Neutrophil Extracellular Trap-Related Genes and Immune Infiltration in Diabetic Foot Ulcers by Bioinformatics Analysis and Experimental Verification

Abstract

The study aims to investigate the correlation between diabetic foot ulcer (DFU) and neutrophil extracellular traps (NETs), as well as to identify potential biomarkers. Gene microarray data from the Gene Expression Omnibus (GEO) was employed in this research. The GSE134431 and GSE80178 datasets were obtained for bioinformatics analysis to identify differentially expressed genes, which were then cross-referenced with a curated database of genes associated with neutrophil extracellular traps (NETs).

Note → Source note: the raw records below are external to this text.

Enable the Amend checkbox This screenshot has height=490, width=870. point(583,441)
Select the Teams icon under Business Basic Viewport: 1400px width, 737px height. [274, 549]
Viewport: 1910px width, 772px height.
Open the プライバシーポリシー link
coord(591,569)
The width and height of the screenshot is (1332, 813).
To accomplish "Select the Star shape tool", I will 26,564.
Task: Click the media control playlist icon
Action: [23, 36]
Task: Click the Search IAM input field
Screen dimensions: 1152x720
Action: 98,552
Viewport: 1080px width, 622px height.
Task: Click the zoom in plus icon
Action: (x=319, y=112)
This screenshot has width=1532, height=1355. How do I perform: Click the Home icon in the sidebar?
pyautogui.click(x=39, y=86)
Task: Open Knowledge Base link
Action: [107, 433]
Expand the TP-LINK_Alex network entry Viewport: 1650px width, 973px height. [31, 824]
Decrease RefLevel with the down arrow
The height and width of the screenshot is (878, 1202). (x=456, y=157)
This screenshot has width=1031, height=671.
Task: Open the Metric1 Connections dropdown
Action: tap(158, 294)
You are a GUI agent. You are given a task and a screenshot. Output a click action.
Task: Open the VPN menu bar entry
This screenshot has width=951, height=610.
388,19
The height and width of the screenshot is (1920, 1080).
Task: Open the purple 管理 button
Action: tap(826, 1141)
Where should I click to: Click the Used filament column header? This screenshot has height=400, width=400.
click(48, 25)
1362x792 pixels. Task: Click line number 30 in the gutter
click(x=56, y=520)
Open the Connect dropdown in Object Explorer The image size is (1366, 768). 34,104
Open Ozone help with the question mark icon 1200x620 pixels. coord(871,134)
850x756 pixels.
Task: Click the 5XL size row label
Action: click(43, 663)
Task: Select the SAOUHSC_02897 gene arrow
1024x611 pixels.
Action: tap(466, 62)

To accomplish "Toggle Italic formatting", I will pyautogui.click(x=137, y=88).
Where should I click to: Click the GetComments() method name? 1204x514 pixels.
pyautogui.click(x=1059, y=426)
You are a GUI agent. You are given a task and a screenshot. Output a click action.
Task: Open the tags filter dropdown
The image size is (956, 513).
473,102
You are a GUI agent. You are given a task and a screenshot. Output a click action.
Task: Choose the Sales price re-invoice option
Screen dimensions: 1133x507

Next, the specificity of these potential genes for the disease was determined via Receiver Operating Characteristic (ROC) analysis. Subsequently, the protein-protein interaction (PPI) networks and the Least Absolute Shrinkage and Selection Operator (Lasso) regression were used to identify potential key genes. Additionally, the MCPcounter algorithm was utilized to evaluate the immune infiltration and analyze the relationship between core genes and immune cell infiltration. Furthermore, the levels of expression of these candidate genes were verified by RT-qPCR. Four core genes (CXCL8, S100A12, CXCL12, S100A9) were identified through ROC and Lasso regression analyses. Moreover, individuals suffering from diabetic foot disease exhibited decreased expression levels of T cells, CD8 T cells, cytotoxic lymphocytes, NK cells, fibroblasts, and myeloid dendritic cells; In contrast, monocytes and neutrophils exhibited elevated expression levels. The expression levels of CXCL12 and CXCL8 were positively linked to a wide range of immune and endothelial cells, whereas S100A12 and S100A9 showed distinct correlation patterns with specific immune cell types. qPCR analysis showed increased expression of CXCL8 and CXCL12 as the levels of glucose increased in vitro experimental hyperglycemia. In conclusion, the intricate interplay among genes and immune cell types suggests that DFU and NETs hold potential as valuable biomarkers for the diagnosis and treatment of these conditions, thereby enhancing their clinical meanings.